Although men continue to outpace women in marathon finishing time, the gap is narrowing. Females are superior at maintaining a consistent pace from start to finish by almost 19%. This encouraging news means you won’t burn out at the tail end of a race when you may need it most. Running tip for both sexes: Starting out slower could improve your results significantly.
Legs getting all the attention lately? Show your upper body some love with our best arm exercises for women.
If you’re a new mom or coping with a weak pelvic floor—the group of muscles that act as a sling holding up organs, including bowels and uterus—you don’t need to suffer through your runs. A new device that might help is the Elvie, a gadget that acts like a personal trainer for your pelvic floor, intended to help you correctly perform Kegel exercises.

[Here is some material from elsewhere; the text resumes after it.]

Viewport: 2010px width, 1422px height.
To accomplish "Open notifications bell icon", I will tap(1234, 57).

Women generally need more iron than men to make up for the loss during the menstrual period. As well, pregnant women tend to have lower iron levels when they’re expecting and need to up their iron. Consult with your doctor, monitor your iron and consume an iron-rich diet and take a supplement, as needed to balance out the loss.
Go with the flow
Every woman’s period is different. For some, cramping and hormonal malaise can curb your running agenda, yet for others, such as free-bleeding runner/drummer/activist Kiran Gandhi, who literally went with the flow during her marathon, menstruation doesn’t seem to slow them down. If you’re up to it, find a comfortable solution that works, such as wearing period-proof underwear, like Knix leakproof. This pair of skivvies has a built-in super-absorbent pad for an extra layer of protection.
In the long run
A study from the Mayo Clinic, found that running a minimum of six miles (just under 10 km) per week—and not necessarily more—can increase your longevity by three to six years. This breaks down to 2 short runs or 1 long run a week – a very doable long-term goal.
Go the extra mile
Women generally have a higher percentage of fat than men and this biological advantage can come in handy when long-distance running. This additional storage provides more fuel from slow-burning fat.

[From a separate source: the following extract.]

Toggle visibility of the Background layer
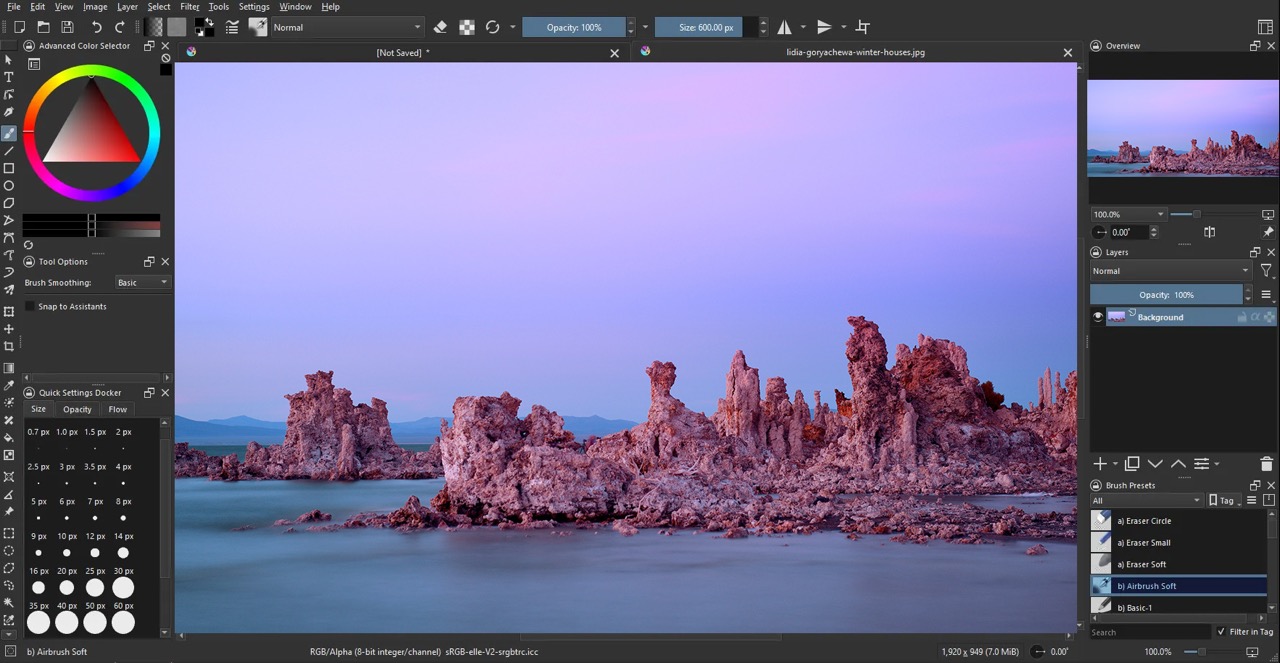This screenshot has width=1280, height=663. (x=1097, y=316)
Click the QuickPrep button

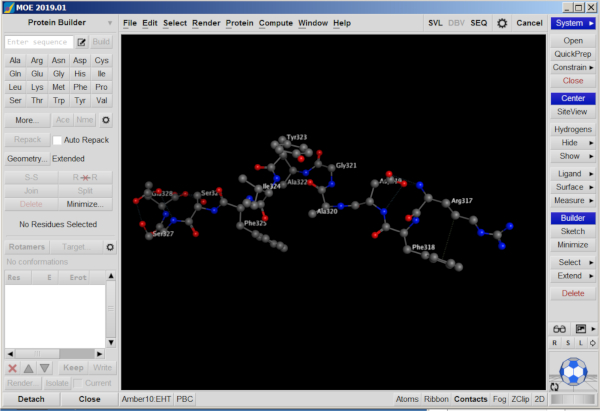(573, 54)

Trade in your cocktail date for a run date. Set up a weekly run date with a friend. This will help keep you accountable and on track – especially on days when you’re lacking motivation. This date fulfills your social obligation while you complete your physical activity.
Play it safe
Considering that the bulk of your runs will be solo, it’s always wise to be aware of your surroundings. Some tips from female runners: Be aware of your surroundings. If running to music only put one earbud in. Enable GPS tracking on your device. (You should also know about this life-saving feature on the iPhone.) Run with reflective gear at night to make you visible. Notify someone before you head out for a run. Switch up your route.